Nothing in the records may change when you print them out again.

• [Records to process]:
──────────
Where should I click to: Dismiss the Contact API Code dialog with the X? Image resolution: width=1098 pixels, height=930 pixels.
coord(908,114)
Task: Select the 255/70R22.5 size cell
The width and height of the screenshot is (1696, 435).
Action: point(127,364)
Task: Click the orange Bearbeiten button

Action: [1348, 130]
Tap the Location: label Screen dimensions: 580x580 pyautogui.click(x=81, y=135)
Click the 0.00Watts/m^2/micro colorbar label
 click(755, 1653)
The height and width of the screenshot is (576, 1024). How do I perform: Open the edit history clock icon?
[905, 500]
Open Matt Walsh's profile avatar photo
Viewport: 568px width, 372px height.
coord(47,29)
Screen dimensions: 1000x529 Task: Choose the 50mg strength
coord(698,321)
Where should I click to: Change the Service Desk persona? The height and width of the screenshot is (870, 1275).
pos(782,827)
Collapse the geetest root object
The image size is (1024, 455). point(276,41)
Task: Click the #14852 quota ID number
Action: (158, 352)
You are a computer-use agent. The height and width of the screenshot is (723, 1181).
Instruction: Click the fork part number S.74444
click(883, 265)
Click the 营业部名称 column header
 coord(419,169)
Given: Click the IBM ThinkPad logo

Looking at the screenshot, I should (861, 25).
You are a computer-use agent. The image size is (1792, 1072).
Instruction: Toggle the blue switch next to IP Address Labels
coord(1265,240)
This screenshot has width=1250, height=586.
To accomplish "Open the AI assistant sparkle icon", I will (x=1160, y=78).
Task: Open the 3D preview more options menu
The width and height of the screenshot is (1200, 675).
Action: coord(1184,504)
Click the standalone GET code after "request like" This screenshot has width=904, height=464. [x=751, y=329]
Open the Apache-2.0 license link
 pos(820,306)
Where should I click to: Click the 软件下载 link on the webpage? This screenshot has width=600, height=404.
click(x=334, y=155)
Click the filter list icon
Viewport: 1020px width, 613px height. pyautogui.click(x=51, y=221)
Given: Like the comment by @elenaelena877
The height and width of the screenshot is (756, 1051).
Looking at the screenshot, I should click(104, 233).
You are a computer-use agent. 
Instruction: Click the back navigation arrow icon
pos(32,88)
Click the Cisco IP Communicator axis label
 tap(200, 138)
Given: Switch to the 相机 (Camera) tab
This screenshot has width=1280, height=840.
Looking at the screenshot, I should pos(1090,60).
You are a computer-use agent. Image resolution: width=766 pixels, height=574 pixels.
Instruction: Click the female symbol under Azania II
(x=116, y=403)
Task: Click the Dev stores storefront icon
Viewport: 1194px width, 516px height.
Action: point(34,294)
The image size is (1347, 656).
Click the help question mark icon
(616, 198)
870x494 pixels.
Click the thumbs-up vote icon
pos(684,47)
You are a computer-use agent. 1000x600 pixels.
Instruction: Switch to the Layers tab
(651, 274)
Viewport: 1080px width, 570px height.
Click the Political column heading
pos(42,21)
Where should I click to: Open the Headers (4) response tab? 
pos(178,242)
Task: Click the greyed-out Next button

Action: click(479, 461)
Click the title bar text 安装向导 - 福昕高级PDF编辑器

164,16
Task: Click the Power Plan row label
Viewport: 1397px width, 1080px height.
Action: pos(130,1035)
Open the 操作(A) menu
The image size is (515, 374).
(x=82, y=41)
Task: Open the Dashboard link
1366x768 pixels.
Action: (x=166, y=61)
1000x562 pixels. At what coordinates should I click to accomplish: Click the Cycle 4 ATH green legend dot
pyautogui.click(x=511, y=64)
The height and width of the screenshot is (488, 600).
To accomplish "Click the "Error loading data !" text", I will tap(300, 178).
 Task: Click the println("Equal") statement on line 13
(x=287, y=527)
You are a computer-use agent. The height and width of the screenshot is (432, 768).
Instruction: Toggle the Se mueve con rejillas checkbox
──────────
• [Answer section]:
Where should I click to: Dismiss the Contact API Code dialog with the X? Image resolution: width=1098 pixels, height=930 pixels.
coord(908,114)
Task: Select the 255/70R22.5 size cell
The width and height of the screenshot is (1696, 435).
Action: point(127,364)
Task: Click the orange Bearbeiten button

Action: [1348, 130]
Tap the Location: label Screen dimensions: 580x580 pyautogui.click(x=81, y=135)
Click the 0.00Watts/m^2/micro colorbar label
 click(755, 1653)
The height and width of the screenshot is (576, 1024). How do I perform: Open the edit history clock icon?
[905, 500]
Open Matt Walsh's profile avatar photo
Viewport: 568px width, 372px height.
coord(47,29)
Screen dimensions: 1000x529 Task: Choose the 50mg strength
coord(698,321)
Where should I click to: Change the Service Desk persona? The height and width of the screenshot is (870, 1275).
pos(782,827)
Collapse the geetest root object
The image size is (1024, 455). point(276,41)
Task: Click the #14852 quota ID number
Action: (158, 352)
You are a computer-use agent. The height and width of the screenshot is (723, 1181).
Instruction: Click the fork part number S.74444
click(883, 265)
Click the 营业部名称 column header
 coord(419,169)
Given: Click the IBM ThinkPad logo

Looking at the screenshot, I should (861, 25).
You are a computer-use agent. The image size is (1792, 1072).
Instruction: Toggle the blue switch next to IP Address Labels
coord(1265,240)
This screenshot has width=1250, height=586.
To accomplish "Open the AI assistant sparkle icon", I will (x=1160, y=78).
Task: Open the 3D preview more options menu
The width and height of the screenshot is (1200, 675).
Action: coord(1184,504)
Click the standalone GET code after "request like" This screenshot has width=904, height=464. [x=751, y=329]
Open the Apache-2.0 license link
 pos(820,306)
Where should I click to: Click the 软件下载 link on the webpage? This screenshot has width=600, height=404.
click(x=334, y=155)
Click the filter list icon
Viewport: 1020px width, 613px height. pyautogui.click(x=51, y=221)
Given: Like the comment by @elenaelena877
The height and width of the screenshot is (756, 1051).
Looking at the screenshot, I should click(104, 233).
You are a computer-use agent. 
Instruction: Click the back navigation arrow icon
pos(32,88)
Click the Cisco IP Communicator axis label
 tap(200, 138)
Given: Switch to the 相机 (Camera) tab
This screenshot has width=1280, height=840.
Looking at the screenshot, I should pos(1090,60).
You are a computer-use agent. Image resolution: width=766 pixels, height=574 pixels.
Instruction: Click the female symbol under Azania II
(x=116, y=403)
Task: Click the Dev stores storefront icon
Viewport: 1194px width, 516px height.
Action: point(34,294)
The image size is (1347, 656).
Click the help question mark icon
(616, 198)
870x494 pixels.
Click the thumbs-up vote icon
pos(684,47)
You are a computer-use agent. 1000x600 pixels.
Instruction: Switch to the Layers tab
(651, 274)
Viewport: 1080px width, 570px height.
Click the Political column heading
pos(42,21)
Where should I click to: Open the Headers (4) response tab? 
pos(178,242)
Task: Click the greyed-out Next button

Action: click(479, 461)
Click the title bar text 安装向导 - 福昕高级PDF编辑器

164,16
Task: Click the Power Plan row label
Viewport: 1397px width, 1080px height.
Action: pos(130,1035)
Open the 操作(A) menu
The image size is (515, 374).
(x=82, y=41)
Task: Open the Dashboard link
1366x768 pixels.
Action: (x=166, y=61)
1000x562 pixels. At what coordinates should I click to accomplish: Click the Cycle 4 ATH green legend dot
pyautogui.click(x=511, y=64)
The height and width of the screenshot is (488, 600).
To accomplish "Click the "Error loading data !" text", I will tap(300, 178).
 Task: Click the println("Equal") statement on line 13
(x=287, y=527)
You are a computer-use agent. The height and width of the screenshot is (432, 768).
Instruction: Toggle the Se mueve con rejillas checkbox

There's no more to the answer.